This week I primarily worked on getting a naive model working on speech recognition. Based on our research on speech recognition, we will be using connectionist temporal classification, which is a machine learning algorithm that can predict output, in our case words, based on input with no constraint on length. In addition, the deep neural network does not make any assumptions on the language, which allows it to potentially learn syntax and other structures about the language.
I chose Google Colab for prototyping due to its portability and convenience in setup. I decided to use huggingface for training model because of its portability to use on both PyTorch and Tensorflow. I tried setting up two models. The first one was purely doing speech recognition in English. This is relatively easy to set up since the model only need to classify 26 letters in the alphabet. It achieved a relatively high WER within a few hours of training.

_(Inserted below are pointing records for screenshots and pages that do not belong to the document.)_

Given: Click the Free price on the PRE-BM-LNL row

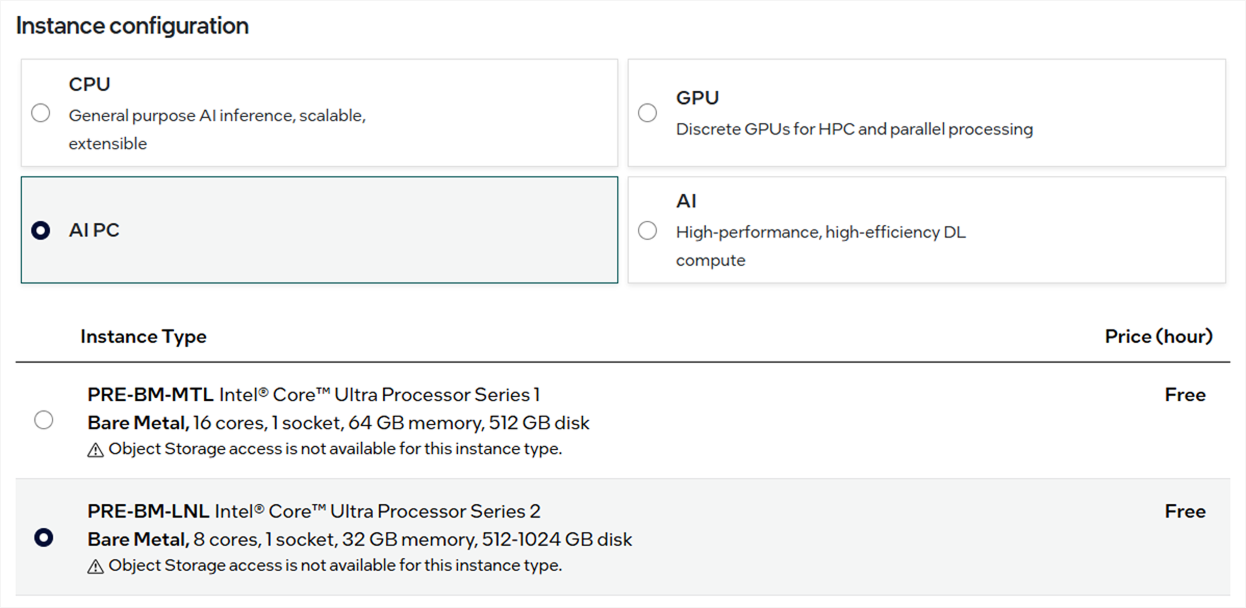Looking at the screenshot, I should coord(1184,512).
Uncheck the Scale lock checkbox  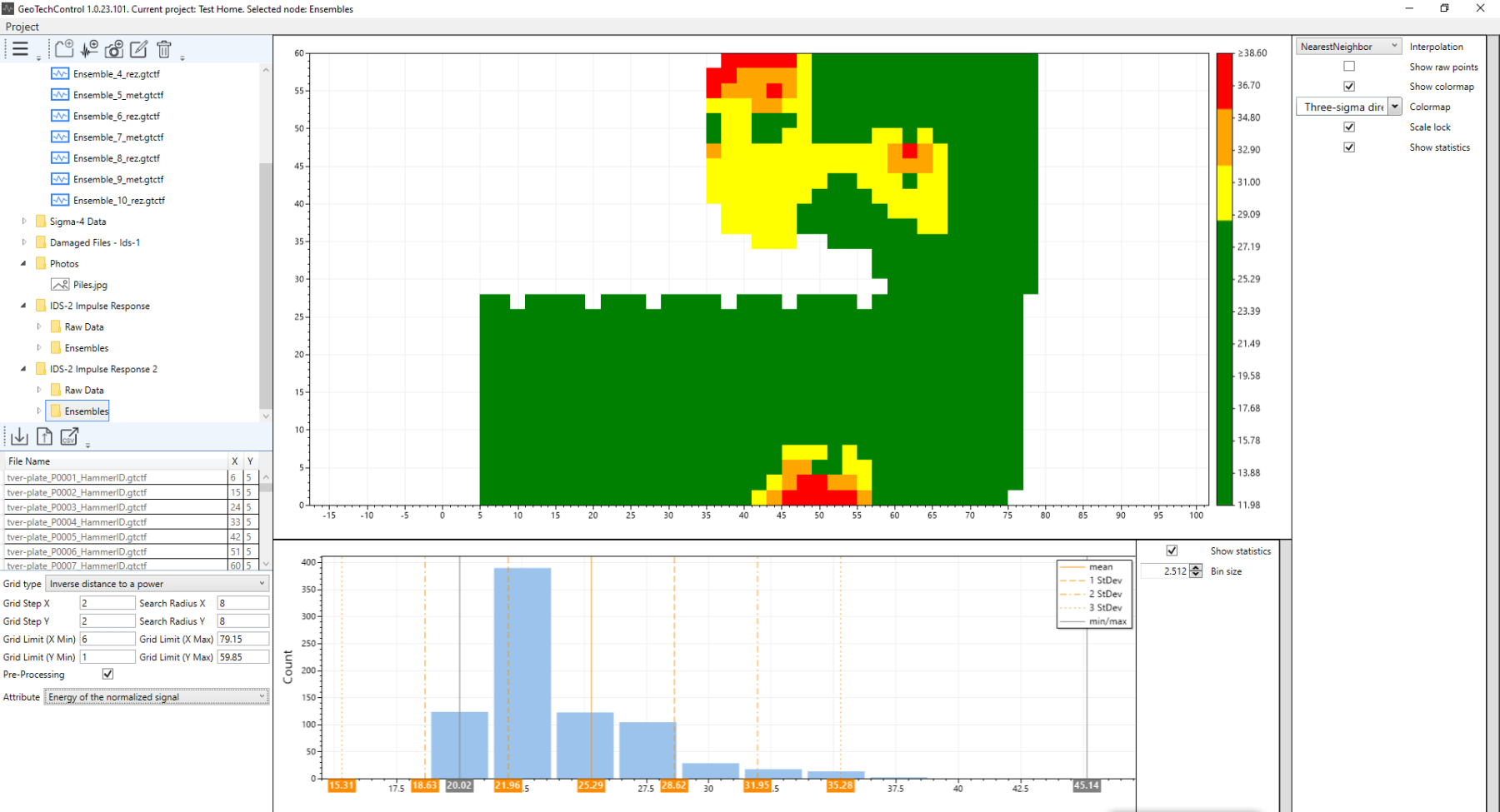1349,127
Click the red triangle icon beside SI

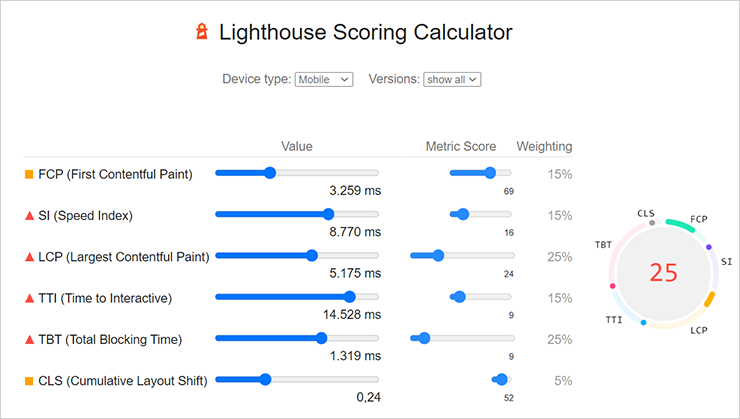29,216
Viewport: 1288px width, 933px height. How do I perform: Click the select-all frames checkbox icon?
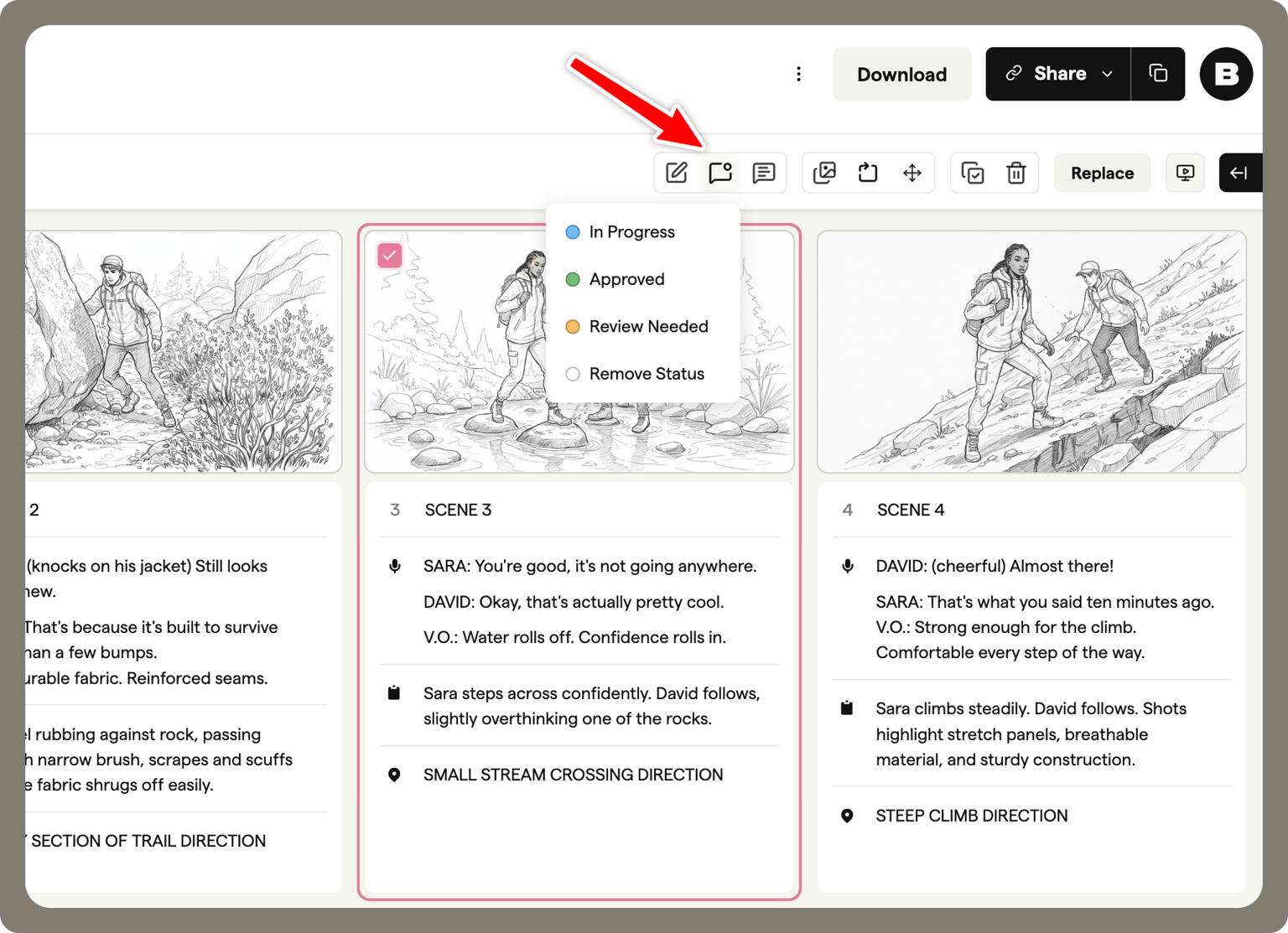pyautogui.click(x=973, y=173)
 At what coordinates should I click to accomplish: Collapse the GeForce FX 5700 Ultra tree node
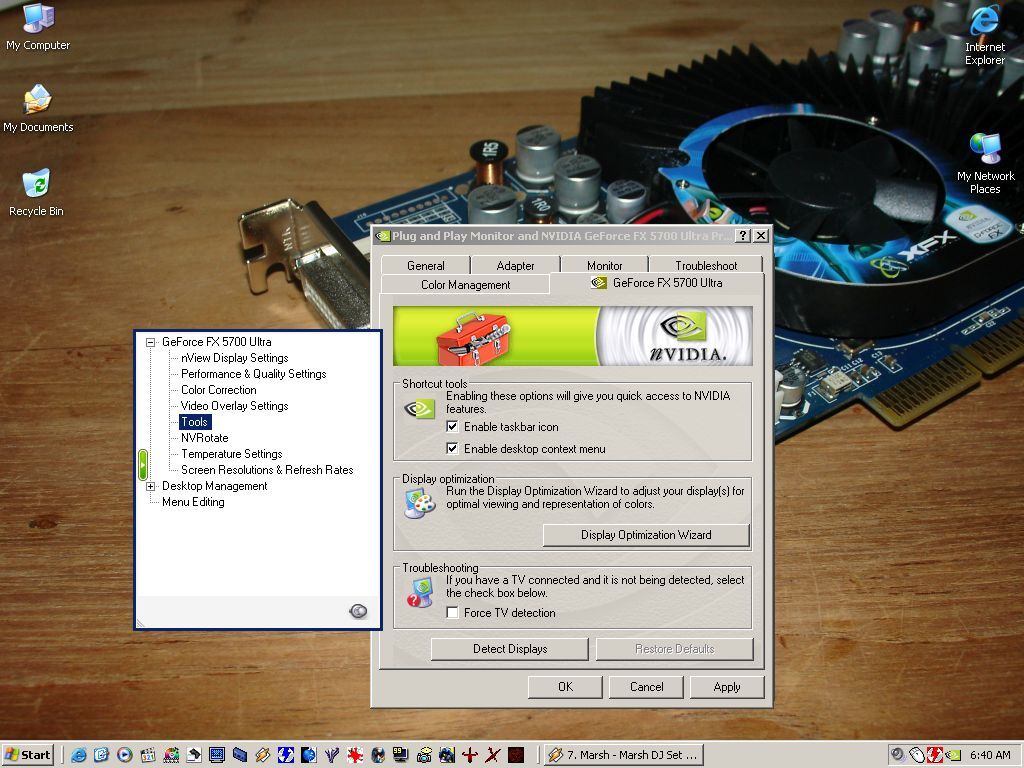point(150,342)
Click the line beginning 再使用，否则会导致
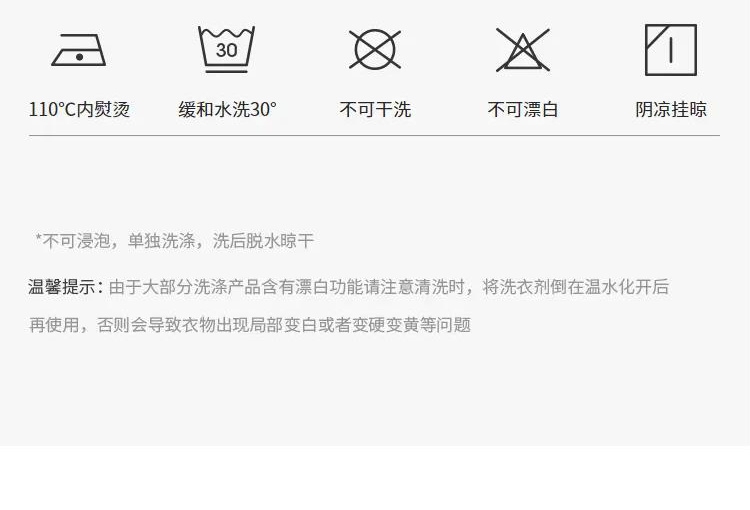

For the second model I tried training on Mandarin. For the sake of simplicity, I decided to use a naive approach and treat Chinese characters as tokens. This drastically increases the output space since common Chinese characters can range over 5000. However, to my surprise, the model worked better than I expected. The mistakes made with this model were mostly of characters with the same sounds or similar sounds. This could mean that the deep neural network is learning and classifying characters by sound without explicit labeling of pinyin.
For the next approach, I will attempt to create a model that tokenizes both English letters and Chinese characters as output and test the accuracy of the model.